§ **Assignment**: A faithful, complete copy of the entries below is required, with images removed.

Records provided: Begin

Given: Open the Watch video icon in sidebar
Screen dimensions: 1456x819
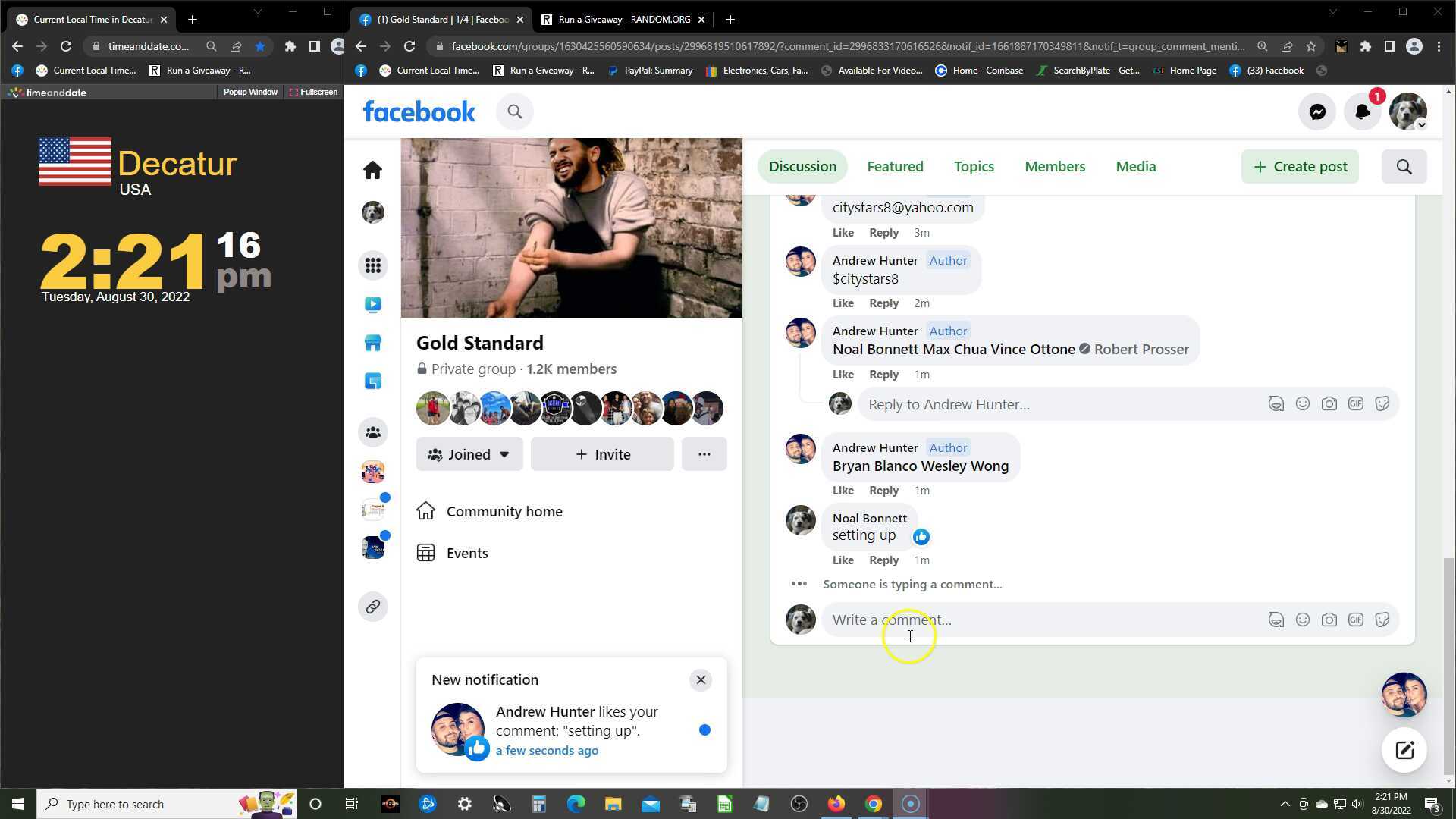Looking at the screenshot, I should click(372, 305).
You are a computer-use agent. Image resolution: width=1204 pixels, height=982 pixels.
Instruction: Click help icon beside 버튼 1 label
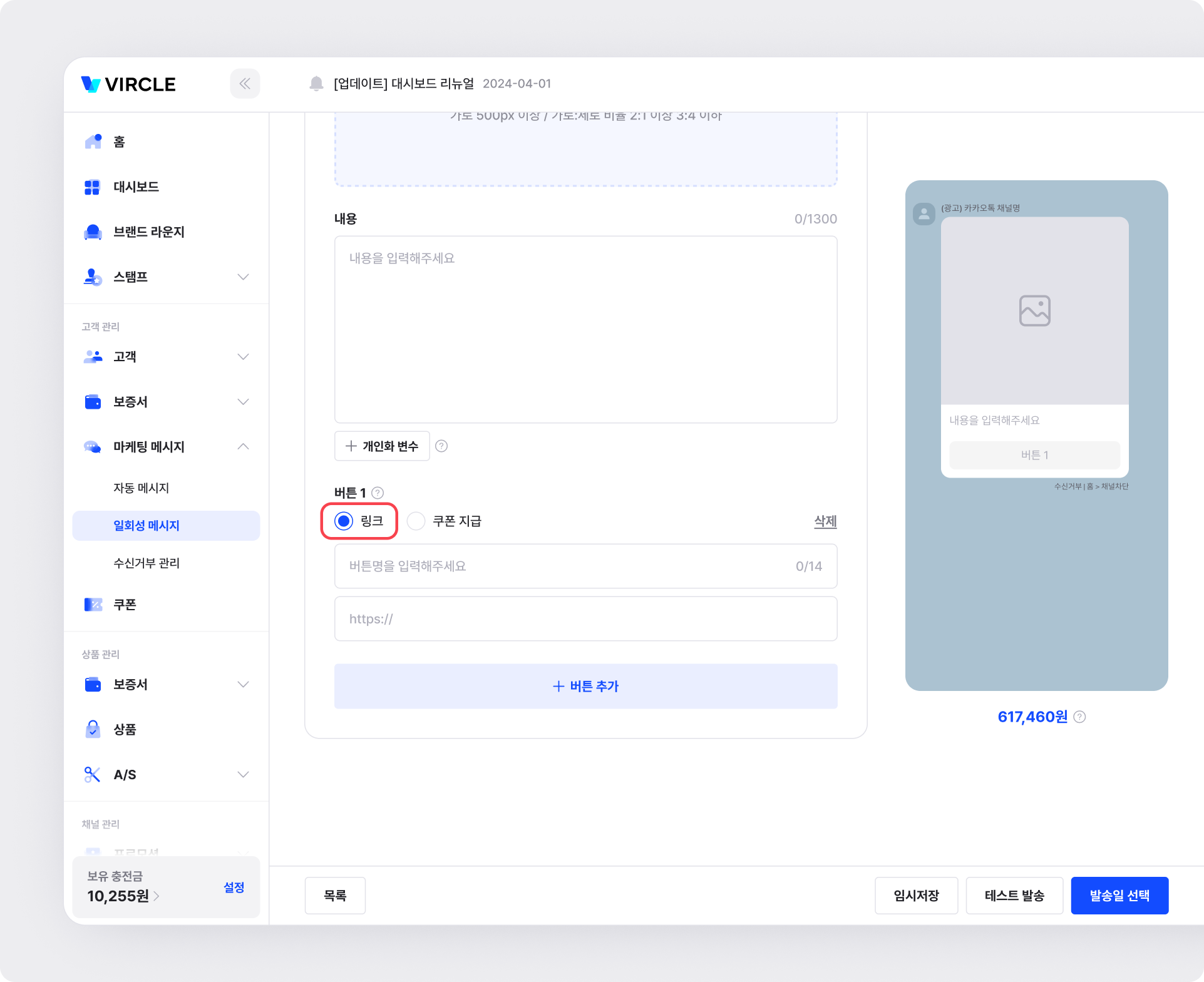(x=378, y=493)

Records provided: End

§ **Task output**:
Given: Open the Watch video icon in sidebar
Screen dimensions: 1456x819
Looking at the screenshot, I should click(372, 305).
You are a computer-use agent. Image resolution: width=1204 pixels, height=982 pixels.
Instruction: Click help icon beside 버튼 1 label
(x=378, y=493)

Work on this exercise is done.